Pengantar Instalasi Le Corbusier MasterWorks pada Arch-Id 2023, 16-19 Maret 2023, ICE BSD, Tangerang.
Le Corbusier di Indonesia
Le Corbusier atau Charles-Edouard Jeanneret adalah arsitek yang produktif, tercatat aktif berkarya selama kurang lebih 50 tahun. Karya-karya arsitekturnya bisa ditemui di Eropa, Jepang, India, Amerika Utara dan Amerika Selatan. Sayangnya kita tidak bisa temui adanya jejak karya Le Corbusier di Indonesia. Namun, sirat pemikirannya ada pada diskursus dan diskusi dibangku-bangku kuliah keilmuan pendidikan arsitektur di Indonesia. Hal ini juga tidak lepas dari banyaknya karya tulis yang hasilkan oleh Le Corbusier yang menjadi sumber rujukan akademis.

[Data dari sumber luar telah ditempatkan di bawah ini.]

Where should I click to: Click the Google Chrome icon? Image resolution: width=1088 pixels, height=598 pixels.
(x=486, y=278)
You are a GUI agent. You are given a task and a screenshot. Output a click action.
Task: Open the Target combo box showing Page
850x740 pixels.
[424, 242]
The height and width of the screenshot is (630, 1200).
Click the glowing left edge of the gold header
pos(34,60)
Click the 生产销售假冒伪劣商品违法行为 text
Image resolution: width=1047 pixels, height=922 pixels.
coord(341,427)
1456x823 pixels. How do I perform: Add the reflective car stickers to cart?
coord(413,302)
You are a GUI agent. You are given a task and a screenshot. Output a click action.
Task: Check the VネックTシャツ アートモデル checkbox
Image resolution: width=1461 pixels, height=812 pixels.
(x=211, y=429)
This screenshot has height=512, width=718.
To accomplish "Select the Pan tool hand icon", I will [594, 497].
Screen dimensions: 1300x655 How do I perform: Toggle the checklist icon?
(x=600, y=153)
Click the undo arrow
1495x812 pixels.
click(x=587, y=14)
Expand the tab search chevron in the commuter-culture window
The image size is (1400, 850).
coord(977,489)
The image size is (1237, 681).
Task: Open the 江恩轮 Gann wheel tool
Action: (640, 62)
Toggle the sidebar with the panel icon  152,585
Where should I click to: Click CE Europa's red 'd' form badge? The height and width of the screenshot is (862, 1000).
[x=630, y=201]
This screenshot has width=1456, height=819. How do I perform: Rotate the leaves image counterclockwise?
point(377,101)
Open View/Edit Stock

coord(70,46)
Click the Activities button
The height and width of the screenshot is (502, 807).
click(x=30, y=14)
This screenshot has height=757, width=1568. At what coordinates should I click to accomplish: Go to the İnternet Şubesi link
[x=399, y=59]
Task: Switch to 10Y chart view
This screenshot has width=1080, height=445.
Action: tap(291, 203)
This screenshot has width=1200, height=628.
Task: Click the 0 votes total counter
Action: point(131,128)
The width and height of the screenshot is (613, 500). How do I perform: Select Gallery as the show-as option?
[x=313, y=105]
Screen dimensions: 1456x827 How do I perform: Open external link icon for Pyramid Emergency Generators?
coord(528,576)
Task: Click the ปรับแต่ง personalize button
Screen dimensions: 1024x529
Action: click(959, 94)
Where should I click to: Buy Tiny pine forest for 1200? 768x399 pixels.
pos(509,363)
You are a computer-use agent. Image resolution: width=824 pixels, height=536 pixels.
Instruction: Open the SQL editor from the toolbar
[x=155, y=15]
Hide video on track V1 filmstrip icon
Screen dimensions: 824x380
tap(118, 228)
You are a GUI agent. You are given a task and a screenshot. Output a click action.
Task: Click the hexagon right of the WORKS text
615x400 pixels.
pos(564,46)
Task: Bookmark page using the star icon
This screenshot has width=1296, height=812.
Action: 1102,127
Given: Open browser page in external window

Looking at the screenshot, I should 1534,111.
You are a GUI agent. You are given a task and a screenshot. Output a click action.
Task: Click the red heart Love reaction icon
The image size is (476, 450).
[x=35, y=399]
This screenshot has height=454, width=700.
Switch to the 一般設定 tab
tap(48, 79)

Kehadiran Le Corbusier sebagai abstraksi di pendidikan arsitektur di Indonesia jelas tidak lain karena pendidikan arsitektur yang kita bangun merupakan adopsi dari kurikulum Delft University of Technology. Pendidikan arsitektur di Indonesia khususnya di Bandung mulai tahun 1920, saat itu sosok Le Corbusier belum sebesar sekarang. Seiring dengan berkembangnya paradigma berarsitektur di Barat, akhirnya membuat kita mengenal Le Corbusier, pemikiran dan karyanya di benua Eropa dan Amerika.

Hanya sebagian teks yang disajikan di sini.